Raster data always has a cell size, but sometimes this may be smaller than the granularity of the original data that a given raster layer was sampled from.

Errors Related to Categorical Precision

It is often the case that a data collection method specifies a certain categorical scheme for recording the condition entities or locations. The MassGIS 1999 Land use classification system is an example of this. Because the classificatrion Urban Open is defined to include parks; cemeteries; public & institutional greenspace; also vacant undeveloped land This datset is next to useless for discriminating between a public park and a densly built-up area (instiutional campus) such as the Longwood Medical Area.

Understanding this, an analyst would simply use a more appropriate datsset, like the MassGIS Protected and Recreational Openspace layer to represent public parks. But be careful! This layer includes many pieces of land that are not parks! Such as hockey rinks and football stadiums. Nevertheless, if one examines the data dictionary in the metadata, one wil see that among the attributes for eachpolygon, the coded values for Prim_Purp may be used to distinquish many important sorts of open space.

Logical Inconsistency

Another important sort of error to look forin data includes errors of logical consistency. An example of this might be if our dataset shows wetlands in an area that our terrain model identifies as Steep, then we know that one of these datasets is likely to be in error. Errors of logical consistency often arise from a difference in geometric precision in one or more layers, or a wholesale displacement of the coordinate referencing systems.

Sometimes logical consistency is more important than other aspects of 'truthfulness' in data.
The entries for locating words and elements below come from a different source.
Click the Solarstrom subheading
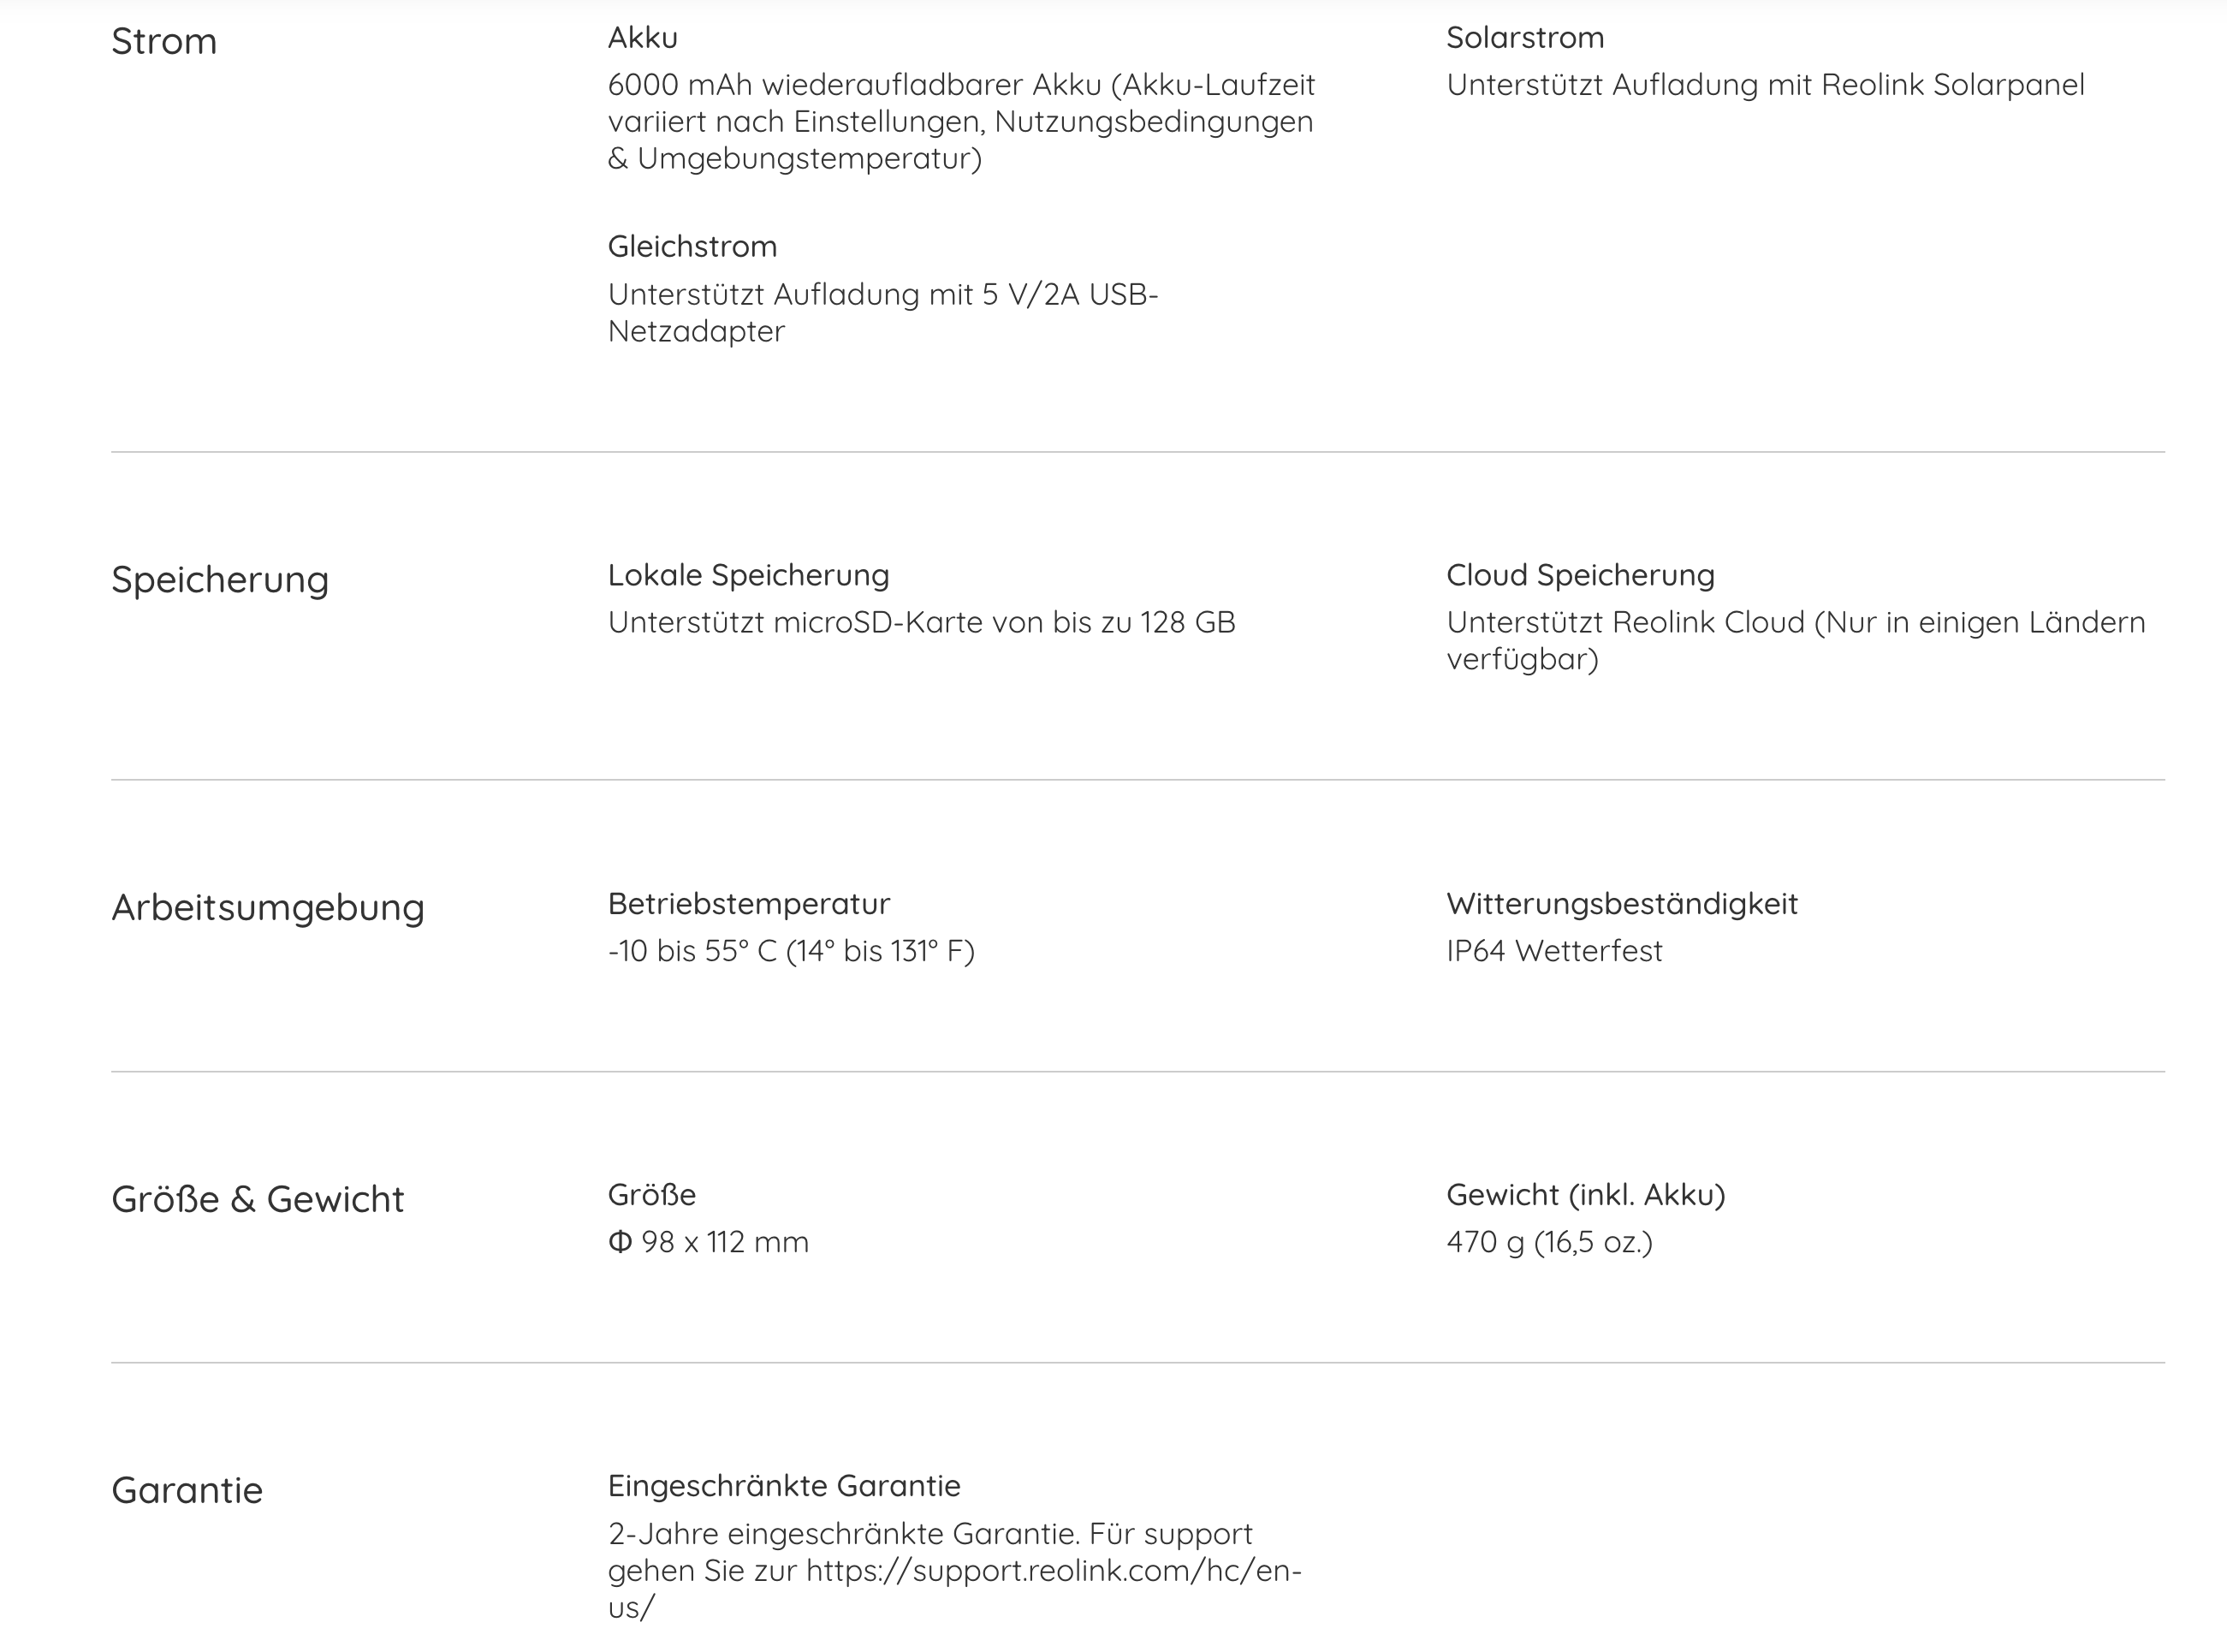The image size is (2227, 1652). (1525, 38)
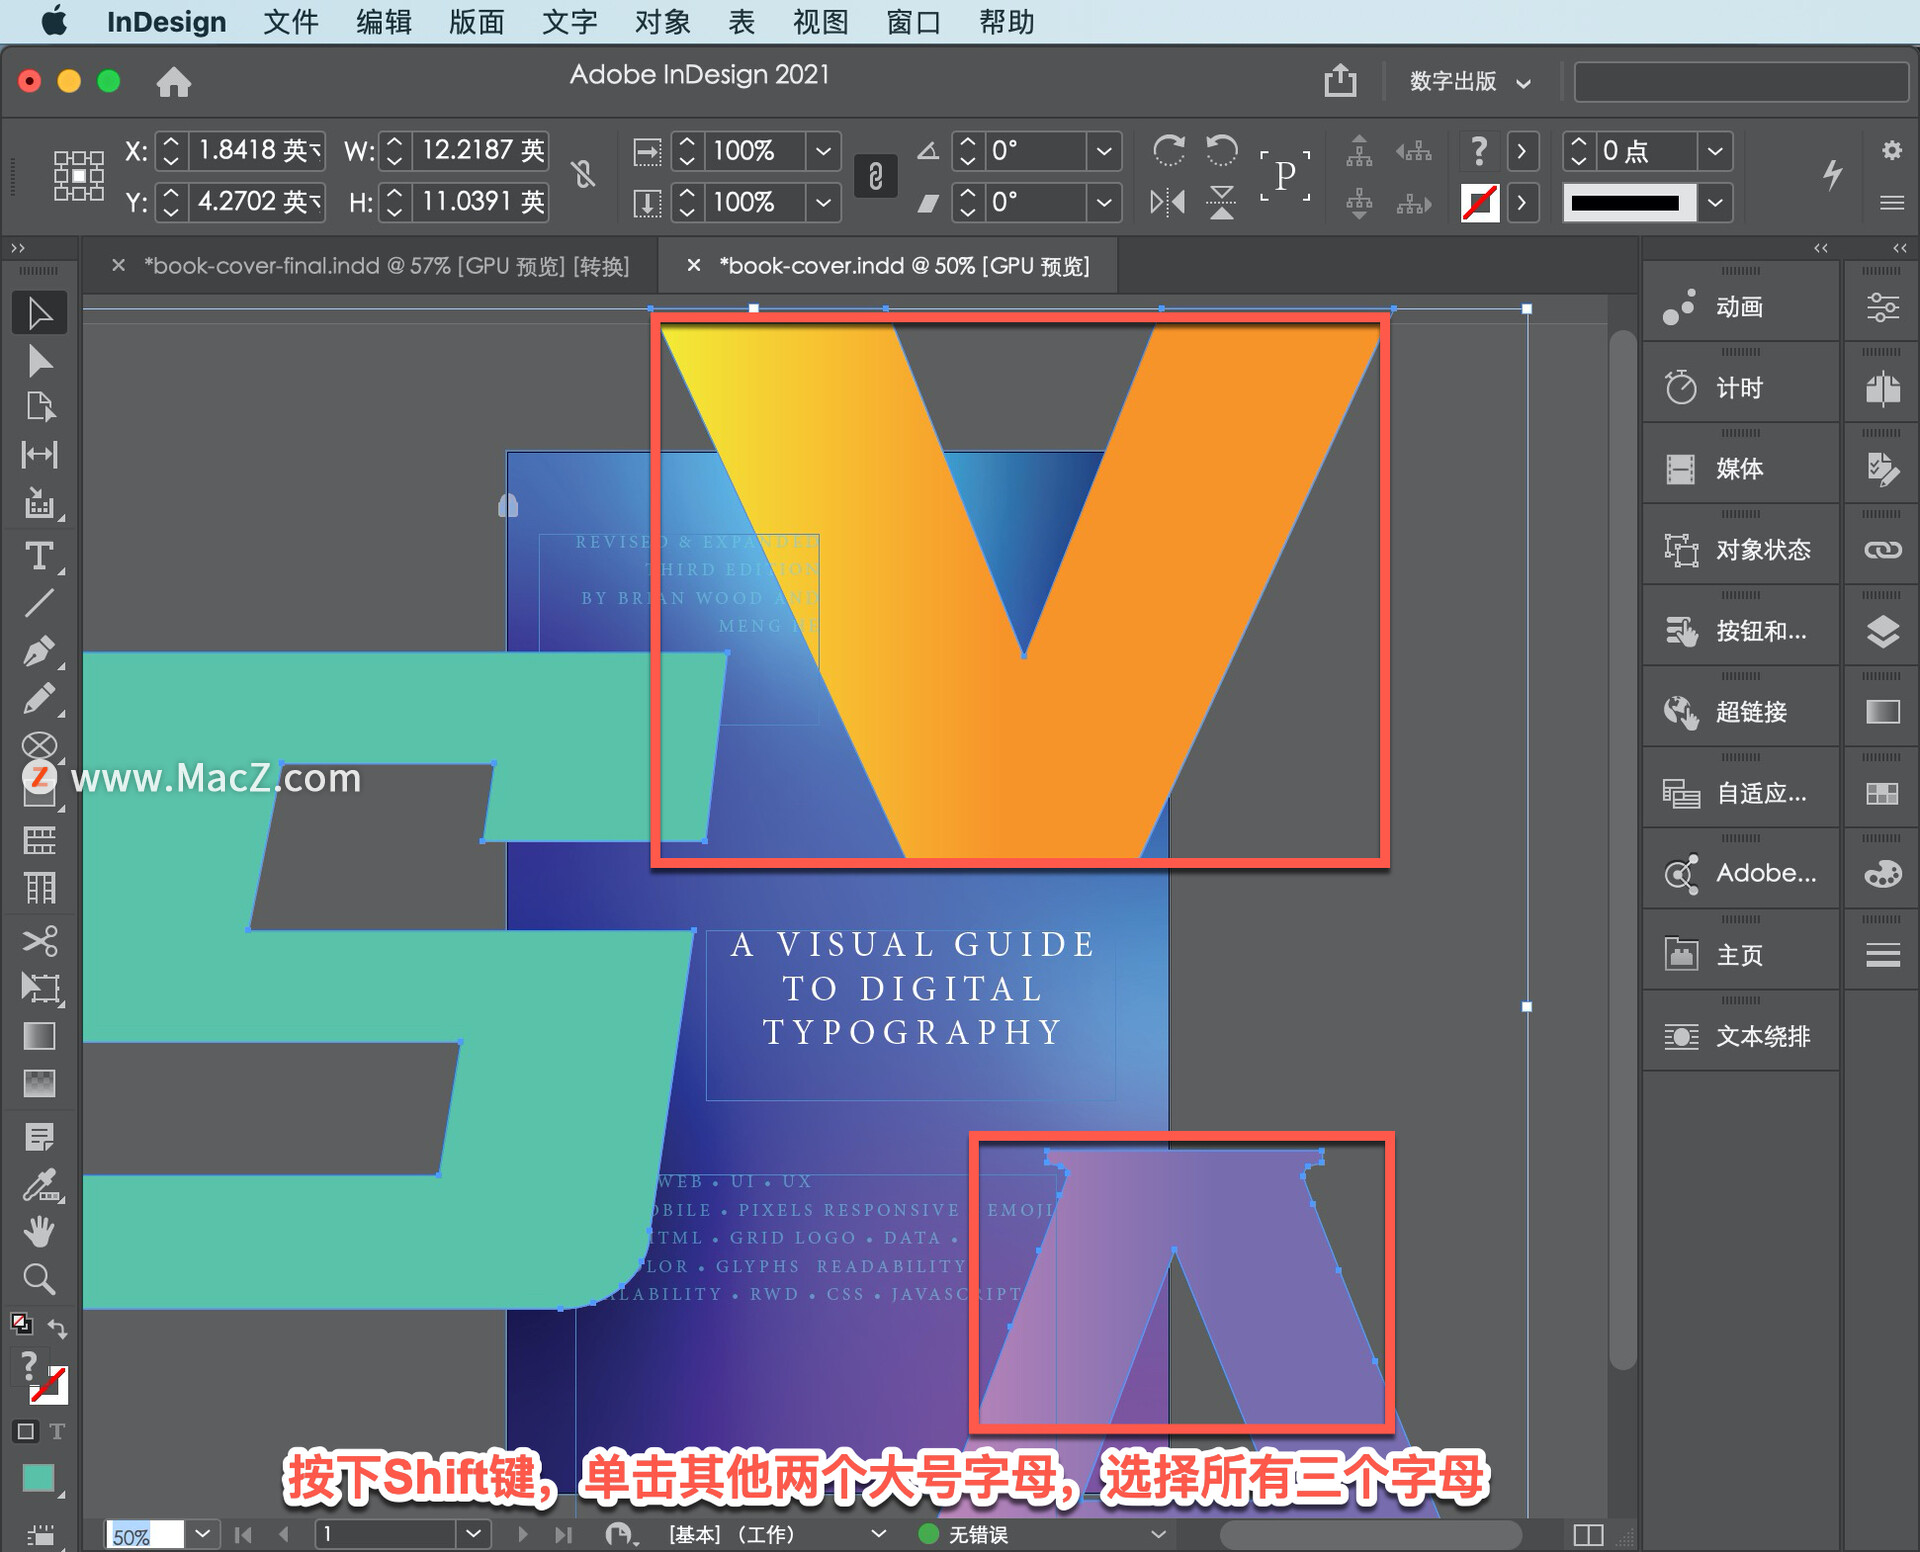
Task: Open the 文本绕排 panel
Action: point(1762,1037)
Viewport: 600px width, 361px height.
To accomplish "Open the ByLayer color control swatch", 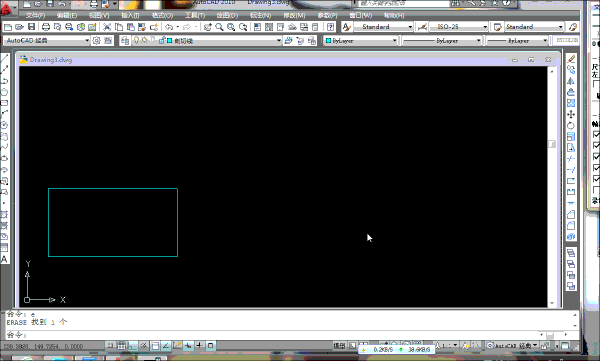I will coord(328,41).
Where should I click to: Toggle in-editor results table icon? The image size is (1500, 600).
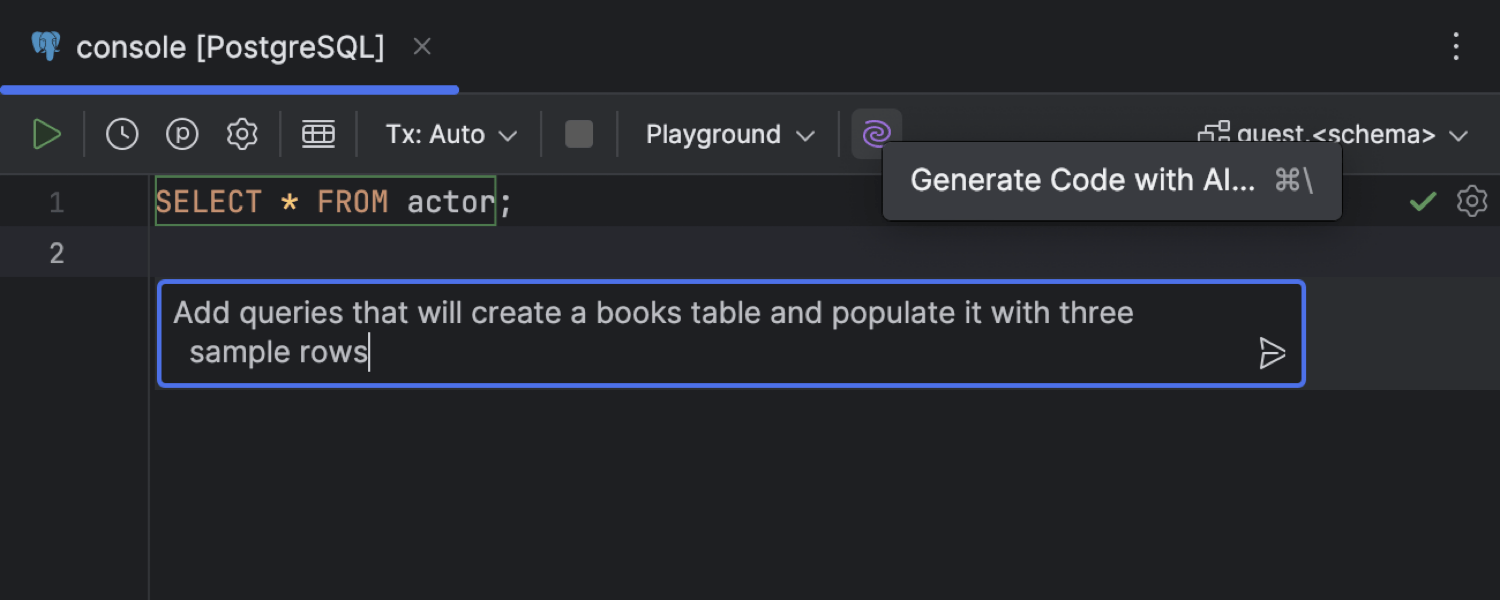click(318, 134)
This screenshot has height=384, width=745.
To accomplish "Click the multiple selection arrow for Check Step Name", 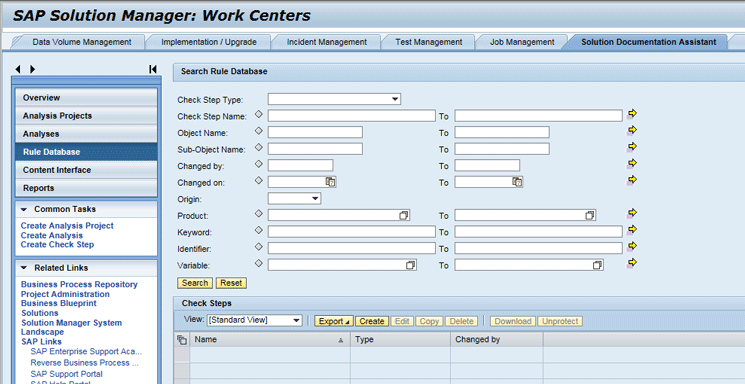I will coord(631,114).
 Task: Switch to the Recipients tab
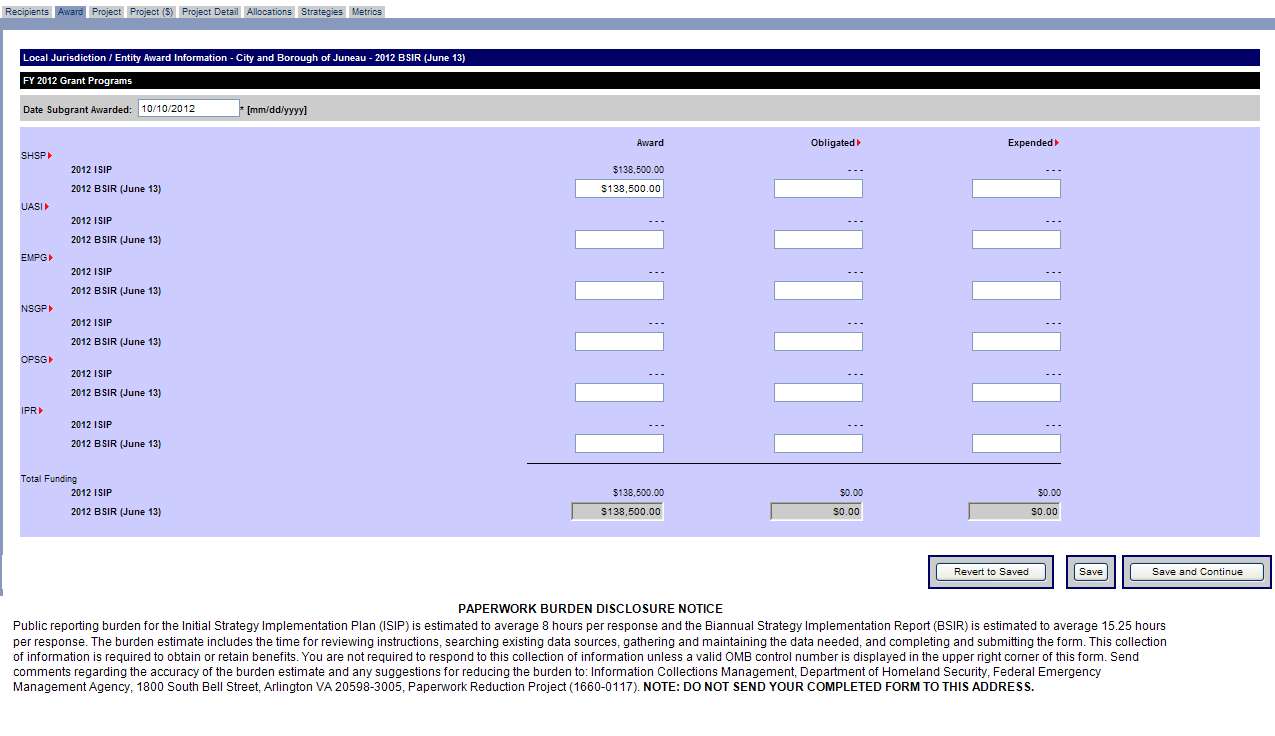(27, 12)
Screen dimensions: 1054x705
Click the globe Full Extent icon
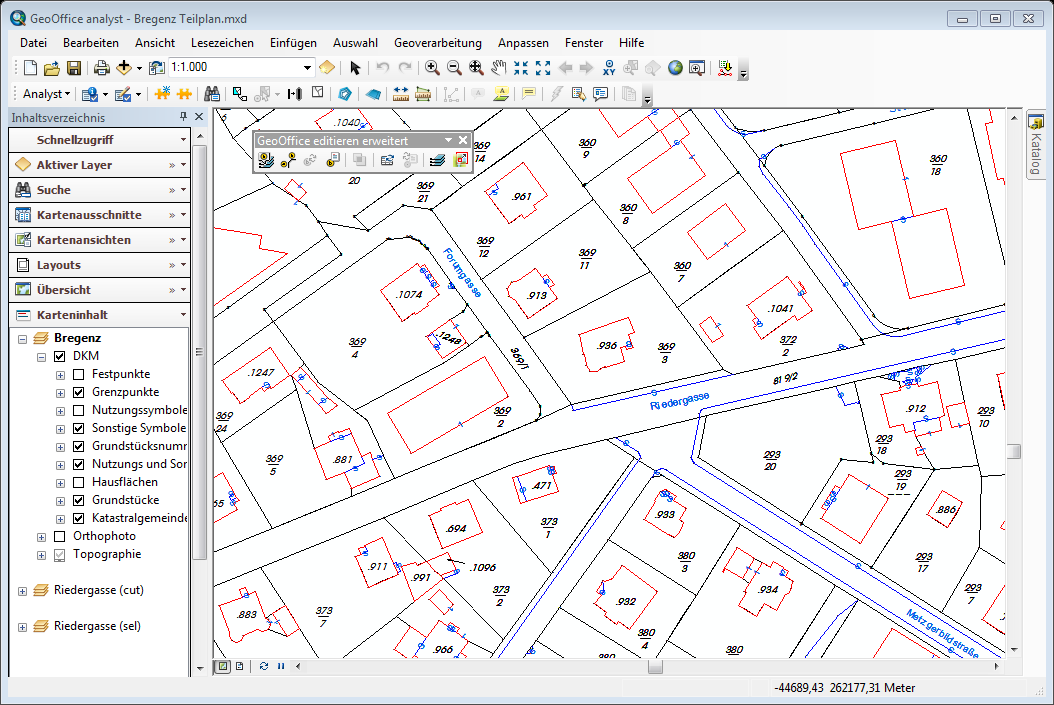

For example, if we are trying to study whether bookshops and laundromats co-locate in areas of higher educational attainment, it may be more important to find datasets that all reflect the same time period, even if they may be five years older than the most current demographic data if we hae no corresponding business data for that period.

The room for Improvement

It is helpful to point out these sorts of errors in your own maps before your clients or your critics discover them. The actoof looking for logical inconsitencies, or data that is obviously not-authoritative, is that you will see these issues and look for solutions which can either be incorporated in your project, or if this is not possible,

Parting Thoughts

Speaking about data with proper respect for reality is a difficult habit to cultivate. Just remember this: Maps and models are always about data. Be careful that the subject of your discussion is the entities represented by observations made by a specific authority using a specific methodlolgy in a specific time-frame. Tghis discussion should be in your text - not merely in your bibiligraphy. Discussions that skip over these details lead to an inference that the analyst does not understand what he or she is talking about.